The input section start

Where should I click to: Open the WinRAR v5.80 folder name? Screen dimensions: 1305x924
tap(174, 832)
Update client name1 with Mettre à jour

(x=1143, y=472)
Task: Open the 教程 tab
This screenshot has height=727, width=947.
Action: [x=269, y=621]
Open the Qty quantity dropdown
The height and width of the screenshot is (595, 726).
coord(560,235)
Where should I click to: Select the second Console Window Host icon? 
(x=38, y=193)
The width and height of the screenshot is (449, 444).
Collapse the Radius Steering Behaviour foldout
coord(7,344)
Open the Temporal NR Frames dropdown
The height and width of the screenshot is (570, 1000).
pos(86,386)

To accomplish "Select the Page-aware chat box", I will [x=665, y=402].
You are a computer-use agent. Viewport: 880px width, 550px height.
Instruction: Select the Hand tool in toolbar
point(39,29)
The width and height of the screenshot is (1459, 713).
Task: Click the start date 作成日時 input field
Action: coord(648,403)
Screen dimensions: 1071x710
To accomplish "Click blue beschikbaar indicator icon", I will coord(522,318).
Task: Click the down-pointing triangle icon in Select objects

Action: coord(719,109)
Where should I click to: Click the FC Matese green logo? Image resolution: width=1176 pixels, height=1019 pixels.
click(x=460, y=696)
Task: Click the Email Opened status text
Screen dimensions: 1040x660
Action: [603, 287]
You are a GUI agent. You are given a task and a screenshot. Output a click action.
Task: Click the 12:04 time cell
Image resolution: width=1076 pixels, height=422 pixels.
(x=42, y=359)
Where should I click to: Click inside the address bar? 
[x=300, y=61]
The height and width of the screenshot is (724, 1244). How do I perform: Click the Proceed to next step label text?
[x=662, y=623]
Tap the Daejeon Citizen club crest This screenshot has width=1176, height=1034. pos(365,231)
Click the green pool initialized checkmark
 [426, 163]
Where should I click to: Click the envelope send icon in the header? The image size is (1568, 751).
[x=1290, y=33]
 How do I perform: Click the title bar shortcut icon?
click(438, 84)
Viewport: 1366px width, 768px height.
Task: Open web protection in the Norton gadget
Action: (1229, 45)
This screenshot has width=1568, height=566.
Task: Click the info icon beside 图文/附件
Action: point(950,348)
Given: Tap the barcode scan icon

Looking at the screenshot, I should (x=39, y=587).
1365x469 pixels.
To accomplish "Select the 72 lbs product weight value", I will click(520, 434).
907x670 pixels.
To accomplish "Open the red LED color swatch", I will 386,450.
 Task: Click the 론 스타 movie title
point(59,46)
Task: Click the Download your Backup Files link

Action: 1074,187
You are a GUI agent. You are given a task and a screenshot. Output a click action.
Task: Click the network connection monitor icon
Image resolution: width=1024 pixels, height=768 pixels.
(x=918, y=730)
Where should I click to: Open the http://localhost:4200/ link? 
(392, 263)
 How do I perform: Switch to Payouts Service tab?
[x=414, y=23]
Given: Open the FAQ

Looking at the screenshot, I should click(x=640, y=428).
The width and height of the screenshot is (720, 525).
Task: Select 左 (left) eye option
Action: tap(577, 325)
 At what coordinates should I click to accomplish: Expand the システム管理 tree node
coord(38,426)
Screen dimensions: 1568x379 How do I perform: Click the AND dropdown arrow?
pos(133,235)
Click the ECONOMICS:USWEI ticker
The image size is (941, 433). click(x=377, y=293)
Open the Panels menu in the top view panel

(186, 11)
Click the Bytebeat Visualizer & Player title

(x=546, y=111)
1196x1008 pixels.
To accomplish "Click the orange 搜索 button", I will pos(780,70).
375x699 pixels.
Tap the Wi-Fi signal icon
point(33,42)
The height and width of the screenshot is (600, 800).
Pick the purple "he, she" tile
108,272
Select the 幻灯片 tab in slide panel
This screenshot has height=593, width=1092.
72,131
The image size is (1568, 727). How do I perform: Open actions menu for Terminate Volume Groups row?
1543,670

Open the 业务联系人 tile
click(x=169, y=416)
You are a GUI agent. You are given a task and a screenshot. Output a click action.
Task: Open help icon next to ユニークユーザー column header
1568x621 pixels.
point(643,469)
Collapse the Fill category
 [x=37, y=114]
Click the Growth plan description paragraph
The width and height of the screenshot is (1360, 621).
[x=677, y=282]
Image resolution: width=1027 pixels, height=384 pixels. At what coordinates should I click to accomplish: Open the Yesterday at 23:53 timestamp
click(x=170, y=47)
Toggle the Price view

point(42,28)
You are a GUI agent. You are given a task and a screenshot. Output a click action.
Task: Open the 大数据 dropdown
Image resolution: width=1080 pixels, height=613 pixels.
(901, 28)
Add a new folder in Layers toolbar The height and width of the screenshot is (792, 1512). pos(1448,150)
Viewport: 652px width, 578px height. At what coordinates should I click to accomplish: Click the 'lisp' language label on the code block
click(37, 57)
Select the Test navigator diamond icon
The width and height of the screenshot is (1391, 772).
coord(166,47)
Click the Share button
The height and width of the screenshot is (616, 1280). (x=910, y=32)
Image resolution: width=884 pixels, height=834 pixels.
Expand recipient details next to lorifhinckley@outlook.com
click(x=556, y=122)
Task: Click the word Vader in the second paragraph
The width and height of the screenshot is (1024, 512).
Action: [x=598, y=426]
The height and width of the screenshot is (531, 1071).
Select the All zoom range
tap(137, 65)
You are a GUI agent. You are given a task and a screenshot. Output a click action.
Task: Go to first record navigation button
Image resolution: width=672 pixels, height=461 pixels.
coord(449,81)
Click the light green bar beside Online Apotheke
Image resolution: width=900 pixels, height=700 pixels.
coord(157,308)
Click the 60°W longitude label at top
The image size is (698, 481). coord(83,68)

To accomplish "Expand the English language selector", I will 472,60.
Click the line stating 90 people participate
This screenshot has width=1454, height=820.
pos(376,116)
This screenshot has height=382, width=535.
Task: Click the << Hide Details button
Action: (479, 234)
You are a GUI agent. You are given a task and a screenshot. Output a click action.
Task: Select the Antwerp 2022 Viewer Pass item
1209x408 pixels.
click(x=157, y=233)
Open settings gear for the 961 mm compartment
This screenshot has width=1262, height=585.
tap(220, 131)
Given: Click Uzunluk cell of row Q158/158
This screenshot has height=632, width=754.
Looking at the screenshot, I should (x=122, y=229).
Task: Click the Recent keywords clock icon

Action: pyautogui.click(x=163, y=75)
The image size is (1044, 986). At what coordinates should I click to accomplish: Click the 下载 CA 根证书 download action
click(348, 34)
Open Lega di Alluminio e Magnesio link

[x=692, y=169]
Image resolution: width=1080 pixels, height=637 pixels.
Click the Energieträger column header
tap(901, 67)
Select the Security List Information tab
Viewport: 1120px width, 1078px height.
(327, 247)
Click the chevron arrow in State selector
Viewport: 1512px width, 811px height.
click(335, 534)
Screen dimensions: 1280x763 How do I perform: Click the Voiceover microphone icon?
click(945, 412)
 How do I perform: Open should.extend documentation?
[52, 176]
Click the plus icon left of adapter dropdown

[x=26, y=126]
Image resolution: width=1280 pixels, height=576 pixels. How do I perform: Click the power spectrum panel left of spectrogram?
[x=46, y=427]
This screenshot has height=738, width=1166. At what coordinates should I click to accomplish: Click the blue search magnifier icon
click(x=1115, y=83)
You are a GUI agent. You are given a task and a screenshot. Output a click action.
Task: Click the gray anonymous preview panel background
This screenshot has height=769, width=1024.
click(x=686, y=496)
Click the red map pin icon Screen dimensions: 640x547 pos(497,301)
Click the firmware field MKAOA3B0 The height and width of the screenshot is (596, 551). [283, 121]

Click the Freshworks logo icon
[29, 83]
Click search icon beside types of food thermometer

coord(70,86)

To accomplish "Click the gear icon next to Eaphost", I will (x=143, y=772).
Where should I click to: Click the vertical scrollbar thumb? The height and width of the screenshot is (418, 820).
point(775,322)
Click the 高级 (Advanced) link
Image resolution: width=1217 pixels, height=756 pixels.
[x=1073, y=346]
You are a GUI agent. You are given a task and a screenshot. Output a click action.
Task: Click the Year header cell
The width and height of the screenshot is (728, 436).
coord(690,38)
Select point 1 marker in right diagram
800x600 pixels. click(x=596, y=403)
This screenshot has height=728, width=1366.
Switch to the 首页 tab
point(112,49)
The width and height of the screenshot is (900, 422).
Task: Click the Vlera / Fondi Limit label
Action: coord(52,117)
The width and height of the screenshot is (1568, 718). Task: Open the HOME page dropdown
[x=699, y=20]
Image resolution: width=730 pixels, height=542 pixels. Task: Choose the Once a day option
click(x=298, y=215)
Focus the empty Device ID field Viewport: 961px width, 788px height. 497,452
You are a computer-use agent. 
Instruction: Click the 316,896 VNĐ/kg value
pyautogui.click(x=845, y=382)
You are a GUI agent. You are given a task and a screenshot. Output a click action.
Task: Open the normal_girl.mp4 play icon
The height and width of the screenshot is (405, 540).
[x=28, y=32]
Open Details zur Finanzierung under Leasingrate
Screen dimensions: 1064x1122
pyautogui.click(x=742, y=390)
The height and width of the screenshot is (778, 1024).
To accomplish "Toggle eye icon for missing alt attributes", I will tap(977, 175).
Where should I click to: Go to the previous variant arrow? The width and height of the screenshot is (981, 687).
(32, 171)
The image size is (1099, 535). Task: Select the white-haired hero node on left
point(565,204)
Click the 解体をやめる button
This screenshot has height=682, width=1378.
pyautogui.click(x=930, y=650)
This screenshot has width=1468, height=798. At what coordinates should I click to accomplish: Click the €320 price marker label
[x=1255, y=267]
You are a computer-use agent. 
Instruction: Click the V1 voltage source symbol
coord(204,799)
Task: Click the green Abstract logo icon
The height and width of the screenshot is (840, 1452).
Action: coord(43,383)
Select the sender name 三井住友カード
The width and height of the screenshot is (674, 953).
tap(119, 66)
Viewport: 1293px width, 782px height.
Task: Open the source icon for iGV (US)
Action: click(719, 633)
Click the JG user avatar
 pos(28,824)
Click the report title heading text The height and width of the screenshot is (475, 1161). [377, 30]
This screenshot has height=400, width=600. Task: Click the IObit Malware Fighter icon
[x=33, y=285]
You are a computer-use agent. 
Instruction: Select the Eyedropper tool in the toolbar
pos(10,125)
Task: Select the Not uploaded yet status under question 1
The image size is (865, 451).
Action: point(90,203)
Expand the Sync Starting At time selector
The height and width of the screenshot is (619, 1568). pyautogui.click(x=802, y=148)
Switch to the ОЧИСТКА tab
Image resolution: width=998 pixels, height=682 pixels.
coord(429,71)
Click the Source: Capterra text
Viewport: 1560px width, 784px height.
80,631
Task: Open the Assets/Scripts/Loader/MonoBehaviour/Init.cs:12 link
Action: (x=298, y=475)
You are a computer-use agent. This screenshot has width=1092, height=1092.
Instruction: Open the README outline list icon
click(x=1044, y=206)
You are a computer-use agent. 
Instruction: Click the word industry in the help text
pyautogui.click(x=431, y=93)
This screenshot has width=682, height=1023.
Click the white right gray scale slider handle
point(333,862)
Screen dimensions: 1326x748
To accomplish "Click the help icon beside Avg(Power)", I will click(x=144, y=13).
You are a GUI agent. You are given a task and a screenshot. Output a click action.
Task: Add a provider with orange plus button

The input section end

- **Your goal**: Return the lines beginning at the one that contains "Instruction: Open the" and continuing through the last line of the data, exactly as they stand and without any others.

- **Result of the task**:
Instruction: Open the README outline list icon
click(x=1044, y=206)
You are a computer-use agent. 
Instruction: Click the word industry in the help text
pyautogui.click(x=431, y=93)
This screenshot has width=682, height=1023.
Click the white right gray scale slider handle
point(333,862)
Screen dimensions: 1326x748
To accomplish "Click the help icon beside Avg(Power)", I will click(x=144, y=13).
You are a GUI agent. You are given a task and a screenshot. Output a click action.
Task: Add a provider with orange plus button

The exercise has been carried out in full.